Paul Griep said: “Retaining talent will undoubtedly be correlated with the career development opportunities the industry will offer. There is an opportunity to start with a ‘blank sheet of paper’. One can redefine some of the processes and create and develop jobs and career paths that are quite different from traditional ones.”

Jeroen Greven said: “Identifying Arab youth talent involves partnering with local educational institutions to establish targeted recruitment pipelines. Creating internship programs, apprenticeships, and job shadowing opportunities can provide hands-on experience and attract young talent. Retaining Arab youth talent necessitates a supportive work environment that values their aspirations and offers opportunities for career advancement.”

With an ever-increasing focus on sustainability and the environment, how can we ensure that we are developing talent in a responsible, ESG-driven way?

Dimitris Manikis said: “It’s essential to ensure talent development follows a responsible, ESG-driven path. It’s a responsibility that falls on all of us to ensure we integrate ESG principles into training programs. This could involve promoting ethical practices, emphasizing waste reduction, and encouraging community involvement.”

Sunil John said: “We work with several organizations in the region on their ESG frameworks and we believe that for organizations to realize their true purpose, it is important to invest in passionate talent who can make a difference.”

Paul Griep said: “The current talent entering the market is ahead of the Industry when it comes to the passion, drive, commitment and responsibility related to sustainability.  This generation makes choices related to sustainability that our Industry doesn’t always realize yet.  This talent pool is also especially interested in companies ‘doing good’ on other levels such as equality, fighting poverty, and offering opportunities to the underprivileged.”

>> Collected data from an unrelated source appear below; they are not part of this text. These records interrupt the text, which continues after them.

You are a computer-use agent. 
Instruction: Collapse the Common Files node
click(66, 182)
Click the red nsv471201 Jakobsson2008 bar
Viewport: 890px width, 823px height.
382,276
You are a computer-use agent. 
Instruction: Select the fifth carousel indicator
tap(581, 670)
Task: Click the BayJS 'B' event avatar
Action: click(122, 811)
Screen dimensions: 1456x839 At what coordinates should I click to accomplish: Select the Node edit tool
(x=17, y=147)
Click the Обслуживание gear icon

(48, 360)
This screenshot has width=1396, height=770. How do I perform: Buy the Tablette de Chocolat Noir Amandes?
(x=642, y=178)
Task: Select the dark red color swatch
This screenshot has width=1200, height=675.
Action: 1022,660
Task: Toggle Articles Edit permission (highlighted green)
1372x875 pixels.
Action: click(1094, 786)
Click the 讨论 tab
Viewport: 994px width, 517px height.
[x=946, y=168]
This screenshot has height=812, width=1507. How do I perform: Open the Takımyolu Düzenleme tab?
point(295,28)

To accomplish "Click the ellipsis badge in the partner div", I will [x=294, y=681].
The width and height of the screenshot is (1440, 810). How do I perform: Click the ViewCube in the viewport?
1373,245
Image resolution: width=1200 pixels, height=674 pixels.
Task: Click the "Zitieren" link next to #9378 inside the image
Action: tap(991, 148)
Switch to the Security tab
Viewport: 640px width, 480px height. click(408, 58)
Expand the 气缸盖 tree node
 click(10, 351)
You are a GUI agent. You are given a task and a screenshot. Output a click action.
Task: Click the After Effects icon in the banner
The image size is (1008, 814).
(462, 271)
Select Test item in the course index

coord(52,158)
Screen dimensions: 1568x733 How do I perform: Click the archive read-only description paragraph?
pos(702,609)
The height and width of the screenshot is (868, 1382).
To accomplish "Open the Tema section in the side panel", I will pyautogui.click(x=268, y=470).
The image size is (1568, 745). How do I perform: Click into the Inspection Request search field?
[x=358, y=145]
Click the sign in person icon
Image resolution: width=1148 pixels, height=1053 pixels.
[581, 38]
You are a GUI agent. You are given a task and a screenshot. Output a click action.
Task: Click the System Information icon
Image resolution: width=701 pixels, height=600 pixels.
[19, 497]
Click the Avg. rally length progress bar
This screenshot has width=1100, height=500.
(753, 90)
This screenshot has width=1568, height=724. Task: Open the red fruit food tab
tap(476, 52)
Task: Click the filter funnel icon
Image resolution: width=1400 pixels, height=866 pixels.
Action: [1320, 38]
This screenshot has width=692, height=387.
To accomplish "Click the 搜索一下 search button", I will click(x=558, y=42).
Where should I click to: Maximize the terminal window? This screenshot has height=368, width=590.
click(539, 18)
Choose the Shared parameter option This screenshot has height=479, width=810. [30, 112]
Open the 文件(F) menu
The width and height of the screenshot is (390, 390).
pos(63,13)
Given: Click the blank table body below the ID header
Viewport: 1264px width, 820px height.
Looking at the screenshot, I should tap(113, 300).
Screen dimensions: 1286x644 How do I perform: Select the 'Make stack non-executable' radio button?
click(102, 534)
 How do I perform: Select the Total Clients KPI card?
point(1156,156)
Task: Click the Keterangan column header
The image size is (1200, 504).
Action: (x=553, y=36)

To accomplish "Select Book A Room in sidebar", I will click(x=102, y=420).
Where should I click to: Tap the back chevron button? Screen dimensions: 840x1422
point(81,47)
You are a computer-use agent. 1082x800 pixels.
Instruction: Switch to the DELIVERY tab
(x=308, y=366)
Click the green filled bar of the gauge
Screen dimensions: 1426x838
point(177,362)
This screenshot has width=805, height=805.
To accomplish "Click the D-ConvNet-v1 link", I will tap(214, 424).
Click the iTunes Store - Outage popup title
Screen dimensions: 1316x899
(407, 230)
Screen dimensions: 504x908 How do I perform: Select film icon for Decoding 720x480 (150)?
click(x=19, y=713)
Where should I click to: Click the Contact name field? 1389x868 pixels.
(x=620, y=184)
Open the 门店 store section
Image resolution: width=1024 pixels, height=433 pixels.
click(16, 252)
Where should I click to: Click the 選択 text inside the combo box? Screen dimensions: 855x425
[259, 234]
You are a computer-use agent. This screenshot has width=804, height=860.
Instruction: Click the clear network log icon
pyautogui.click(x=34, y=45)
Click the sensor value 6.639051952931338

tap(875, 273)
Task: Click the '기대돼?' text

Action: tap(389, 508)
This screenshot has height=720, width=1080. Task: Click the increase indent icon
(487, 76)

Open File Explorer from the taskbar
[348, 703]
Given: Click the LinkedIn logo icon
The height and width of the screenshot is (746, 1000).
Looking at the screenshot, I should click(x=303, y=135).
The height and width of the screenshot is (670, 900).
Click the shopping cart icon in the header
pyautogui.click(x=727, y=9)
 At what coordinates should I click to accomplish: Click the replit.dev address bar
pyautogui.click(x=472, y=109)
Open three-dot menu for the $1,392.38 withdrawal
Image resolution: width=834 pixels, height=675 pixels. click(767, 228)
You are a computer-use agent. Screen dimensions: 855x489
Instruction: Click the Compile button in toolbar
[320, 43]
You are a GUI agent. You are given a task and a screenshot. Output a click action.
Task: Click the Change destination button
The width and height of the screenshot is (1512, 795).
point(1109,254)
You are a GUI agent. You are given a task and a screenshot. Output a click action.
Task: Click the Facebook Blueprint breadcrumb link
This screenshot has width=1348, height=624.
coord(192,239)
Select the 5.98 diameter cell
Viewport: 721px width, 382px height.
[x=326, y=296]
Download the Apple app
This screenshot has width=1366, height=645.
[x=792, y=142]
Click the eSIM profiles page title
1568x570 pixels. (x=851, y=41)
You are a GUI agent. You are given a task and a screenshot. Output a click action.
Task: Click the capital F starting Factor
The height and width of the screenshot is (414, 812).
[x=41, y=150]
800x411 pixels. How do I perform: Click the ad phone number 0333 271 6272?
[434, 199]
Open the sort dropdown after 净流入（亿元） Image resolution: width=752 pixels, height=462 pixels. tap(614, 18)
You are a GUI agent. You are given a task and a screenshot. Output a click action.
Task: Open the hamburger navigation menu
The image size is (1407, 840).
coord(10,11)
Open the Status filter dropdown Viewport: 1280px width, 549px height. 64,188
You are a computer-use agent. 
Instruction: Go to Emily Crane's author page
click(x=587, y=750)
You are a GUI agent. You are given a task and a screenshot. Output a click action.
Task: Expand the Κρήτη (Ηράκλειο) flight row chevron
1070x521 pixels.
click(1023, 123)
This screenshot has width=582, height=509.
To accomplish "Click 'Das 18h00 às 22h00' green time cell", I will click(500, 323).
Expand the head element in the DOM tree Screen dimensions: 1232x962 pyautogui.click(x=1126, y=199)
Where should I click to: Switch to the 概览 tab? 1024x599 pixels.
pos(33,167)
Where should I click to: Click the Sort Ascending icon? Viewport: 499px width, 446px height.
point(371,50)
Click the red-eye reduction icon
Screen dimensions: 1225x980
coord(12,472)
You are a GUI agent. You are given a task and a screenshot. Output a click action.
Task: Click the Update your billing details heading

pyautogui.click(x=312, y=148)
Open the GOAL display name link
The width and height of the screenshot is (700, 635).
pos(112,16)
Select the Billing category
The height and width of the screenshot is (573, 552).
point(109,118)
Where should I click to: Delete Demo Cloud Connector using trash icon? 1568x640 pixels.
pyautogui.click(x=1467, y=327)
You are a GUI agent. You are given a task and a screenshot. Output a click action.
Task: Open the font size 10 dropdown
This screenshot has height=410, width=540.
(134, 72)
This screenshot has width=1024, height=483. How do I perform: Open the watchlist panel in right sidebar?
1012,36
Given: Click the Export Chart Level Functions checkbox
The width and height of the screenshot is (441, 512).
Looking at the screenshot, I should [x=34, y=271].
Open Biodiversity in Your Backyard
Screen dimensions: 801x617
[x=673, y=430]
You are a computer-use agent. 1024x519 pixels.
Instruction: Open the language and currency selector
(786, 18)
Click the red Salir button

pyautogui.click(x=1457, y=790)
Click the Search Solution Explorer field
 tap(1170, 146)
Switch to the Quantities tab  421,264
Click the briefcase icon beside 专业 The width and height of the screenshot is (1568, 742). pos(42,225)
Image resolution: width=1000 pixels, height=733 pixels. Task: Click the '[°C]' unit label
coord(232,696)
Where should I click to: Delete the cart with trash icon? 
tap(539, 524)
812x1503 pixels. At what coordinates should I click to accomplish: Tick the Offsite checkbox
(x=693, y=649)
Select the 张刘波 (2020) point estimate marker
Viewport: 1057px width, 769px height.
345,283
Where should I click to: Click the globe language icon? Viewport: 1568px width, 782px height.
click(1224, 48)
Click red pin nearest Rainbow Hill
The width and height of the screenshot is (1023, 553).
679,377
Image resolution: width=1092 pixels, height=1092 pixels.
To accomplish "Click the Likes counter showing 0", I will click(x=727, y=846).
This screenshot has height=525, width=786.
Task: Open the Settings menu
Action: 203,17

Jeroen Greven said: “Start by incorporating sustainability modules into training programs to raise awareness. Foster a culture of responsible practices through continuous education on environmental and social issues. Implement mentorship programs where seasoned professionals guide talent in ESG considerations. Collaborate with sustainability experts to offer workshops that instill practical skills. Recognize and reward employees who demonstrate a commitment to ESG values.”